We already know that δ(T,T^{′}) is at least the number of bad edges in T and T^{′}. Let Q^{′} be the set of operations of Q that are either flips, or contraction of good edges. We argue that Q^{′} is at least the number of badgood children in T. To see this, let v be a badgood child. Assume first that v is not incident to any bad edge. If we never flip v nor remove it by contracting its parent edge, then Q cannot transform T into T^{′}, as v and its underlying clade remain present in every tree from T to T^{′}, but with the wrong label (because a contraction not removing v cannot remove the v clade, and extensions can create clades but not remove them). So we may assume that v gets flipped or that its parent edge gets contracted. A flip must be in Q^{′} and, observing that at any point the parent edge of v must be good, a contraction removing v must also be in Q^{′}. Assume instead that v is incident to at least one bad edge {v,w}, with w a child of v. If v is never flipped nor removed owing to a contraction of its parent edge, then at some point w must be flipped so that the {v,w} edge gets contracted. Otherwise, if v gets removed, then its parent edge was contracted, again implying the contraction of a good edge.
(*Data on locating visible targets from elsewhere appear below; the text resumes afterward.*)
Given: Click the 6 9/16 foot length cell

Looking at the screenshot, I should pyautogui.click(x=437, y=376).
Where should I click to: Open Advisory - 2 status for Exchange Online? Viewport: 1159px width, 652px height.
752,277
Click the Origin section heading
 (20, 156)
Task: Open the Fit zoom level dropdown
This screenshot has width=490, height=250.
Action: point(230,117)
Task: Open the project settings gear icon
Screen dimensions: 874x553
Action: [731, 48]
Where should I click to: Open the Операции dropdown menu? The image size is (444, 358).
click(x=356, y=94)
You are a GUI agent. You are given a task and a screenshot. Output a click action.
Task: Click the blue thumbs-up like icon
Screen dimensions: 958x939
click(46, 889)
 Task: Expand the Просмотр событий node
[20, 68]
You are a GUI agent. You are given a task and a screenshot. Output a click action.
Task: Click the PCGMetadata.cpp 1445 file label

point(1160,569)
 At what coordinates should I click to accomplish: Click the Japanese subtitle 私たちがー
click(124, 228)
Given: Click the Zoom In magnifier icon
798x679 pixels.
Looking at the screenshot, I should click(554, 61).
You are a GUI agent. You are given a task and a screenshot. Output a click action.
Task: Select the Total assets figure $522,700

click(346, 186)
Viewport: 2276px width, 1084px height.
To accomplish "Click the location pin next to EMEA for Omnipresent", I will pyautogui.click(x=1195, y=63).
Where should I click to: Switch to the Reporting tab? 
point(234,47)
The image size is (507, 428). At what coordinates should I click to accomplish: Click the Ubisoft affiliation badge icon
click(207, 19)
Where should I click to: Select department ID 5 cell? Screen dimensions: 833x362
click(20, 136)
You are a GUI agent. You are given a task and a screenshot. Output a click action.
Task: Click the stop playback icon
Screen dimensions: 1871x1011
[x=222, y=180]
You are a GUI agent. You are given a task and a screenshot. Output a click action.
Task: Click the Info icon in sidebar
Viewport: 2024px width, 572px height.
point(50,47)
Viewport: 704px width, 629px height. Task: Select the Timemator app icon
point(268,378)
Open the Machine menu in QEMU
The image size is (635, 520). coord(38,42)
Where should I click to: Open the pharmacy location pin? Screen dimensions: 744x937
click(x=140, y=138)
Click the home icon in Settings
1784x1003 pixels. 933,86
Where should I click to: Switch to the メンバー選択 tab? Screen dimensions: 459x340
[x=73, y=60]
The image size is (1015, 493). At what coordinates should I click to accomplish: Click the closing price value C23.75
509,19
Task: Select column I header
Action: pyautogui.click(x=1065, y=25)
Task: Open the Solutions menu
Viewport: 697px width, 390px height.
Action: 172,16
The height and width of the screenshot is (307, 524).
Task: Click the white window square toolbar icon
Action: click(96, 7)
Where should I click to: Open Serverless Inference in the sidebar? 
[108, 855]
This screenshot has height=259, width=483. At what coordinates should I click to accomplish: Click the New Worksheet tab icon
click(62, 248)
Either cases imply an operation in Q^{′}. Importantly, observe that the operations in Q^{′} identified above are all distinct, since each one implies a flip or a node removal of a node in a different bad subtree of T.
Now, let T_{1},…,T_{k} be the bad subtrees of T and T^{′}, and for each i∈{1,…,k}, let t_{i} be the number of bad edges in T_{i}. Further denote \(b = \sum _{i=1}^k t_{i}\). Since bad subtrees form pairs, our arguments above imply that Q^{′} has at least k/2 operations (because Q^{′} is at least the number of bad trees in T, which is half the number of bad subtrees). The contraction of bad edges plus the operations of Q^{′} show that Q has at least \(\sum _{i = 1}^k t_i + k/2 = b + k/2\) operations. Our algorithm contracts b edges in total. To count the number of flips, take any bad subtree T_{i}. Then t_{i}≥diam(T_{i})−2 and the number of flips we perform is at most ⌈diam(T_{i})/2⌉−1=⌈(diam(T_{i})−2)/2⌉≤t_{i}/2+1. Note that this also holds when T_{i} contains no bad edge. Therefore, the number of operations that we perform is at most \(b + \sum _{i=1}^k (t_i/2 + 1) = 3b/2 + k\). Our approximation ratio is therefore \(\frac {3b/2 + k}{b + k/2} \leq \frac {2b + k}{b + k/2} = 2\).